I don't mean to keep adding more threads, but sometimes I just have more questions and stuff than others. And sometimes one thread will make me start thinking which leads to something else but different. So I apologize first.
But exaggerated responses. When my mom was still here, whenever she had to go for a medical test, she'd let all her kids know and most the time, at least us 3 girls were always there. My daughter in law's mom is the same way - any and every test all her kids are there, often best friends and other family members.
I'm quite opposite and I think I tend to underexaggerate. Most people I know who have had heart caths have had prayers requested, have family with them for the test and so on. Me - I was more like, "Yes, having a cath tomorrow, but no big deal." I went by myself - didn't even ask husband to go with me. Had surgery on my neck - no big deal, I'll be fine, no reason anyone should have to be there. Okay - that one I was glad my sister (even when I told her not to) came because I did need help afterward and she'd make me not get up to go to the bathroom until I could at least hold my eyes open. lol But I do tend to underplay, and in the process I don't get help when I could actually use it. I'm expected to be as able and capable as I ever was, and I'm not. Miss church and people just think I just don't always go, when there's reasons I'm not there, I'm just not requesting prayers and telling everyone. If asked, I tend to just respond, "It's just all this neck stuff". They have no idea what all this neck stuff is and I'm making it sound like no big deal.

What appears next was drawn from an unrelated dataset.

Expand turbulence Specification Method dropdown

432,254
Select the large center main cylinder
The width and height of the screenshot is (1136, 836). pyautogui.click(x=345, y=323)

I can't get myself to relay just how bad things can be. I guess, if it's not going to kill me anytime soon, it's not a big deal. But it is to me - my body from the shoulders up make me miserable. Between the nerves in my neck causing pain, numbness, weakness, fainting, head zaps, balance problems and dizziness and more, and there's brain lesions and a 9 mm cyst or tumor in middle of my brain and fluid in the area of my brain where all my headaches start. Most days, I'm miserable, but if I mention is I make it sound like no big deal so I'm expected to do anything and everything I've always done before.
But if I start telling people everything that's going on with me I feel like a whiner and complainer. Plus I would not want to burden anyone with having to help me. Sometimes I wish I would be told I can no longer drive anywhere more than five minutes away because driving actually does worry me a bit because I have passed out for a couple seconds in the car - just luckily was in stopped traffic at the time. But I have told people that because I am cautious driving and wish they would not trust me to drive with their kids in my car. So how can I stress that but at the same time not worry or burden anyone?